**PASSAGE:**

Begin

Re: SetDelayed
- To: mathgroup at smc.vnet.net
- Subject: [mg92896] Re: [mg92875] SetDelayed
- From: Bob Hanlon <hanlonr at cox.net>
- Date: Fri, 17 Oct 2008 05:24:19 -0400 (EDT)
- Reply-to: hanlonr at cox.net
Restrict f to only numerical arguments
f[x_?NumericQ] := NIntegrate[(x - Cos[y])/
(1 + x^2 - 2*x*Cos[y])^1.5, {y, 0, Pi}];
Plot[f[x], {x, 0, 2}, Exclusions -> 1]
Or evaluate symbolically
f2[x_] = Assuming[{x > 0},
Integrate[(x - Cos[y])/
(1 + x^2 - 2*x*Cos[y])^(3/2), {y, 0, Pi},
GenerateConditions -> False]] // Simplify
((x + 1)*EllipticE[(4*x)/(x + 1)^2] +
(x - 1)*EllipticK[(4*x)/(x + 1)^2])/(x*(x^2 - 1))
Plot[f2[x], {x, 0, 2}, Exclusions -> 1]
Bob Hanlon
---- Itzhak <shechtma at netvision.net.il> wrote:
=============
Why does Mathematica reply with:
.."Integrand [(x-Cos[y])/(1+x^2-2*x*Cos[y])^1.5 is not numerical at {y}={1.5708}", to the following:
Clear[f]
f[x_]:=NIntegrate[(x-Cos[y])/(1+x^2-2*x*Cos[y])^1.5,{y,0,Pi}];
Plot[Evaluate[f[x],{x,0,2}]
How should it be written?
Thank you.
--
Bob Hanlon

End

**DIRECTION 1:** Print the records from the line containing "Kapcsolat (1047, 22)" up to and including the line containing "Blessing Art (487, 1246)", character for character.
The mailing-list post and the records have no connection to each other.

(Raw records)
Begin

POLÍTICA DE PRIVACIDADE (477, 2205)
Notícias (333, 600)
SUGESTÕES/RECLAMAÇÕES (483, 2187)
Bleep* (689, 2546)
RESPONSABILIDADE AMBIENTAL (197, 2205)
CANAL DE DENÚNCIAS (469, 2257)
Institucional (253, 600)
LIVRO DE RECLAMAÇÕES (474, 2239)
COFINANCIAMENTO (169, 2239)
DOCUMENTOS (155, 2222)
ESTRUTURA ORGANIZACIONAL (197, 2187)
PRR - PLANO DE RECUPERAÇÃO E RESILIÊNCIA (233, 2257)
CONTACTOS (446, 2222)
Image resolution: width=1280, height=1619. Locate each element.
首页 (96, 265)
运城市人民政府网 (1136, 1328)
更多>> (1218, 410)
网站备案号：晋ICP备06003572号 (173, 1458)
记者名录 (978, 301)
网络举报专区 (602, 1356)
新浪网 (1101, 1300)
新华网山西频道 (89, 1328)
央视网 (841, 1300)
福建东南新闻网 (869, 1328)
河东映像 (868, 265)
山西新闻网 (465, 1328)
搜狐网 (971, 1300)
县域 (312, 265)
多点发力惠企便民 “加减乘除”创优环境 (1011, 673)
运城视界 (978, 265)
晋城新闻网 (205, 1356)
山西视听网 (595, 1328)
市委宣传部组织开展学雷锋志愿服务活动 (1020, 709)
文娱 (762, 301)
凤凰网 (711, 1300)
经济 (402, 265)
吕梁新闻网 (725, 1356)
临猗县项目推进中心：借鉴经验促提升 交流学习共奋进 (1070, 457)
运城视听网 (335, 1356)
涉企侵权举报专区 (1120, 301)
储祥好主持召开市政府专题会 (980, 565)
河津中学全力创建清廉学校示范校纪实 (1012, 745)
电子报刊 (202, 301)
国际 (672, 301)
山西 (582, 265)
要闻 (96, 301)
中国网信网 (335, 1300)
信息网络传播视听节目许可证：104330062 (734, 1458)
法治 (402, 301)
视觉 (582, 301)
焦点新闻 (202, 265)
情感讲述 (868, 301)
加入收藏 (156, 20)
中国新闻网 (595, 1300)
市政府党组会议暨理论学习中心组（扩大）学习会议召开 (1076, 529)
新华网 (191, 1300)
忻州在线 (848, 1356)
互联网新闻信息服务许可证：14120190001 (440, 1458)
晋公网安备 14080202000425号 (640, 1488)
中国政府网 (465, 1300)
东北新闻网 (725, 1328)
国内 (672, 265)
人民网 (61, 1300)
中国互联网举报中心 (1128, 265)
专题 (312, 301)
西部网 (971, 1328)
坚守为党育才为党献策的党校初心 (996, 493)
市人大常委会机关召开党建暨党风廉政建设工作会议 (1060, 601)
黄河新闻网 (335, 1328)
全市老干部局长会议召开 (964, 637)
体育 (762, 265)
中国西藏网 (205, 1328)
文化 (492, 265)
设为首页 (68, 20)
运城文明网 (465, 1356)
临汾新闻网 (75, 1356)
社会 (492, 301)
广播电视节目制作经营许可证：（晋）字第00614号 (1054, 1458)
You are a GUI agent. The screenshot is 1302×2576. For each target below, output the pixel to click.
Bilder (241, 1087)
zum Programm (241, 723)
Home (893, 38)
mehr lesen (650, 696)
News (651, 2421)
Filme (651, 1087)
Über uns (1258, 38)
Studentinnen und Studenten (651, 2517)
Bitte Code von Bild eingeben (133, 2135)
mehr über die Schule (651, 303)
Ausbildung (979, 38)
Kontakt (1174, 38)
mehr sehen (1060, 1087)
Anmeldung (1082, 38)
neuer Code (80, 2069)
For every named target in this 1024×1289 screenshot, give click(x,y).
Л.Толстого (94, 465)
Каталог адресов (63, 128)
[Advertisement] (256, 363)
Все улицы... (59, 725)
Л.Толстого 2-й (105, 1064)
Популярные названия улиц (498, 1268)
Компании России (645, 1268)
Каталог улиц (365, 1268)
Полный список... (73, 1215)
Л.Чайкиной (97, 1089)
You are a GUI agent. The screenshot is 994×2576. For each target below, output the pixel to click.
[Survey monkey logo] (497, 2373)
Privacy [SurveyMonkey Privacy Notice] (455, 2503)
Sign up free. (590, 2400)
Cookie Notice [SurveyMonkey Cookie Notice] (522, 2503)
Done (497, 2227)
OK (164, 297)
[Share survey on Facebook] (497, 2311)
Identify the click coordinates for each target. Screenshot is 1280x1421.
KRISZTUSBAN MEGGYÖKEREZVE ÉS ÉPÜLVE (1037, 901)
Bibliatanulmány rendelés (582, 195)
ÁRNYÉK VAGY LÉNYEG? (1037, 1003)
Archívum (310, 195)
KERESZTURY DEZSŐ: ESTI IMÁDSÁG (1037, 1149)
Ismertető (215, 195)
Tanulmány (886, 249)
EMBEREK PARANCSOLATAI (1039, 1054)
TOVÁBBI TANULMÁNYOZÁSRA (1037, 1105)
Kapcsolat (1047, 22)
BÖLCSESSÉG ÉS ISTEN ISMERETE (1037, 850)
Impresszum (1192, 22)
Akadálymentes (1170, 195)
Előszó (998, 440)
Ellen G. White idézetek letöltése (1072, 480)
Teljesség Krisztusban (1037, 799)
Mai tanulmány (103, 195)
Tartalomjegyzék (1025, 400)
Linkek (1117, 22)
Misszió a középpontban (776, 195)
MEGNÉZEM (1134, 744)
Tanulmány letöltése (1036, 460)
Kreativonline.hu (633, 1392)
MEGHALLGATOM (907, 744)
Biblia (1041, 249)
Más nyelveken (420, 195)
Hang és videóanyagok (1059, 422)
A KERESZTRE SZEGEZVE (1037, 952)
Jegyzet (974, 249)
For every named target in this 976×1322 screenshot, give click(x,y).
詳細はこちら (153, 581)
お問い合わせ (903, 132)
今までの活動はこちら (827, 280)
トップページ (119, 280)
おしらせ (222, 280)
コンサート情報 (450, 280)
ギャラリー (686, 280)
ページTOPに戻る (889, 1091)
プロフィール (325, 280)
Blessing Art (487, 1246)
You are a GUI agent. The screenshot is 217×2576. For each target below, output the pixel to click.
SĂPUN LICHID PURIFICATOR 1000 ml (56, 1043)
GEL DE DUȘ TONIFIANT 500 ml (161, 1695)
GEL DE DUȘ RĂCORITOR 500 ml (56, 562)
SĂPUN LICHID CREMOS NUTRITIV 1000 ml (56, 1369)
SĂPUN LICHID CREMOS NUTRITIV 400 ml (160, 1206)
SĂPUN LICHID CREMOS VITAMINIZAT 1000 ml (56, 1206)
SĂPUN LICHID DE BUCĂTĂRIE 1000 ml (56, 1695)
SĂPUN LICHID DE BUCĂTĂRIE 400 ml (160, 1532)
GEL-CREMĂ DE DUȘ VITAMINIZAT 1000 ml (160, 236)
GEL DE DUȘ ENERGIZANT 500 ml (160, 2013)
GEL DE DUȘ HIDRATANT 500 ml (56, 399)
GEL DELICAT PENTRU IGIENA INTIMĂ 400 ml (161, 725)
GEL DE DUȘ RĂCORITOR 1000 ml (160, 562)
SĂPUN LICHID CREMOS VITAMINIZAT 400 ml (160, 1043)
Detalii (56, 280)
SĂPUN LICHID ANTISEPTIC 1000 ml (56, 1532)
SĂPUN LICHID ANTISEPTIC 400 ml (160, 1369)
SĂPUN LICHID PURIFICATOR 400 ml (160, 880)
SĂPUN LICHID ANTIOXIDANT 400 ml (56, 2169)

End

**DIRECTION 2:** Output the mailing-list post verbatim from "- Reply-to: hanlonr" up to and including "1)^2])/(x*(x^2 - 1))".

**WORKED ANSWER 1:**
Kapcsolat (1047, 22)
BÖLCSESSÉG ÉS ISTEN ISMERETE (1037, 850)
Impresszum (1192, 22)
Akadálymentes (1170, 195)
Előszó (998, 440)
Ellen G. White idézetek letöltése (1072, 480)
Teljesség Krisztusban (1037, 799)
Mai tanulmány (103, 195)
Tartalomjegyzék (1025, 400)
Linkek (1117, 22)
Misszió a középpontban (776, 195)
MEGNÉZEM (1134, 744)
Tanulmány letöltése (1036, 460)
Kreativonline.hu (633, 1392)
MEGHALLGATOM (907, 744)
Biblia (1041, 249)
Más nyelveken (420, 195)
Hang és videóanyagok (1059, 422)
A KERESZTRE SZEGEZVE (1037, 952)
Jegyzet (974, 249)
For every named target in this 976×1322 screenshot, give click(x,y).
詳細はこちら (153, 581)
お問い合わせ (903, 132)
今までの活動はこちら (827, 280)
トップページ (119, 280)
おしらせ (222, 280)
コンサート情報 (450, 280)
ギャラリー (686, 280)
ページTOPに戻る (889, 1091)
プロフィール (325, 280)
Blessing Art (487, 1246)

**WORKED ANSWER 2:**
- Reply-to: hanlonr at cox.net
Restrict f to only numerical arguments
f[x_?NumericQ] := NIntegrate[(x - Cos[y])/
(1 + x^2 - 2*x*Cos[y])^1.5, {y, 0, Pi}];
Plot[f[x], {x, 0, 2}, Exclusions -> 1]
Or evaluate symbolically
f2[x_] = Assuming[{x > 0},
Integrate[(x - Cos[y])/
(1 + x^2 - 2*x*Cos[y])^(3/2), {y, 0, Pi},
GenerateConditions -> False]] // Simplify
((x + 1)*EllipticE[(4*x)/(x + 1)^2] +
(x - 1)*EllipticK[(4*x)/(x + 1)^2])/(x*(x^2 - 1))